Among the many advantages of the invention are the light weight, the simplicity of the tube and its compact size. For example, when the tube is used in a direct view, fluoroscopic mode, the physician can have easy access to the patient for palpation and can observe the effects of palpation without having to turn away from the patient, as is necessary in the present day systems having an inverter type image intensifier coupled to a television display.
In other embodiments of the invention, such as for use in teaching institutions, for example, it may be desirable to provide remote displays of the output of the x-ray image intensifier tube's large output display screen which is quite easily coupled to a silicon intensifier target (SIT) tube type closed circuit television system for remote viewing or for video recording.
Still another advantage is that the x-ray sensitive area input format size of the system can be expanded without sacrificing image quality as would happen with conventional inverter type image intensifier systems.
It is therefo re an object of the present invention to provide a proximity type, x-ray sensitive image intensifier tube having a metal input window which minimizes x-ray self scattering and back scattering effects.
It is another object of the invention to provide an x-ray image intensification tube having a flat x-ray conversion input screen to reduce image distortion.
It is yet another object of the invention to provide a panel type x-ray image intensifier tube of rugged design for medical diagnostic purposes which minimizes the danger of injury to the patient resulting from implosion of the tube.
It is a further object of the invention to provide a panel type x-ray image intensifier tube having a nearly full size output display which is aligned with that portion of the patient which is being irradiated by the x-rays.
It is a still furhter object of the invention to provide an x-ray image intensifier tube capable of having either a square, rectangular or circular or other freely shaped input format, and that the format size is expandable to 17
It is yet a further object of the invention to provide an x-ray image intensifier tube which is not sensitive to the effects of voltage drifts, external magnetic fields, and field emission.
It is still another object of the present invention to provide an x-ray radiographic camera having a system speed and image quality comparable to conventional film screen systems.
It is also an object of the invention to provide an x-ray radiographic camera utilizing a directly viewable reduced size film, with a film size smaller than the input x-ray image size; and
It is yet a further object of the invention to provide an x-ray radiographic camera having long focal length optics to increase the dimensional stability tolerance of the system.
The foregoing and other objectives, features and advantages of the invention will be more readily understood upon consideration of the following detailed description of certain preferred embodiments of the invention, taken in conjunction with the accompanying drawings.

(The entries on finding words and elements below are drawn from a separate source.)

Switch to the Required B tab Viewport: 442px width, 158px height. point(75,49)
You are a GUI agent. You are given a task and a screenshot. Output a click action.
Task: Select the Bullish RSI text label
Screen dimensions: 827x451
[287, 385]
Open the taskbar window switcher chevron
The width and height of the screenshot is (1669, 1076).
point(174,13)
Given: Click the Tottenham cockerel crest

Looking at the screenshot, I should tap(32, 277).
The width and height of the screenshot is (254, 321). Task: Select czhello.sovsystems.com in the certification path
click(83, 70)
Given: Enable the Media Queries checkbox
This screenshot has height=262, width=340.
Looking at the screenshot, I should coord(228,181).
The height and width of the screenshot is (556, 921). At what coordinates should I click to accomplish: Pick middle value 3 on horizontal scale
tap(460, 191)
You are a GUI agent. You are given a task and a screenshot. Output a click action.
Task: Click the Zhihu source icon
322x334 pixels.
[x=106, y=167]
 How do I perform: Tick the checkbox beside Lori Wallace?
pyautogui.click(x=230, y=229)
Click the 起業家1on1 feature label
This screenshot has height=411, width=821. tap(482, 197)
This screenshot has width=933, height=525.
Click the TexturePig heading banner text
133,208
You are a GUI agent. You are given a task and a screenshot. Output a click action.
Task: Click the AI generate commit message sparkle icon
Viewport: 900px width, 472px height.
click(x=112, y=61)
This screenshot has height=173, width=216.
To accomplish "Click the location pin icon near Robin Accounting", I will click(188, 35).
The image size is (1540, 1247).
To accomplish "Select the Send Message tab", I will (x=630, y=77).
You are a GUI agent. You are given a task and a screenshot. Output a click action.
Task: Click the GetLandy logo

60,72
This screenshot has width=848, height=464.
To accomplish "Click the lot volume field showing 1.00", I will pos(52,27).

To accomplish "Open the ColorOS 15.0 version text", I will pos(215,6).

This application is a continuation-in-part of my copending application, Ser. No. 741,430, entitled X-RAY RADIOGRAPHIC CAMERA, and filed on Nov. 12, 1976, now abandoned, and of Ser. No. 763,637, entitled PANEL TYPE X-RAY IMAGE INTENSIFIER TUBE and filed Jan. 28, 1977, now abandoned. This application is also related to the copending application Ser. No. 763,638, filed Jan. 28, 1977 and entitled DIRECT VIEW, PANEL TYPE X-RAY IMAGE INTENSIFIER TUBE now U.S. Pat. No. 4,104,516.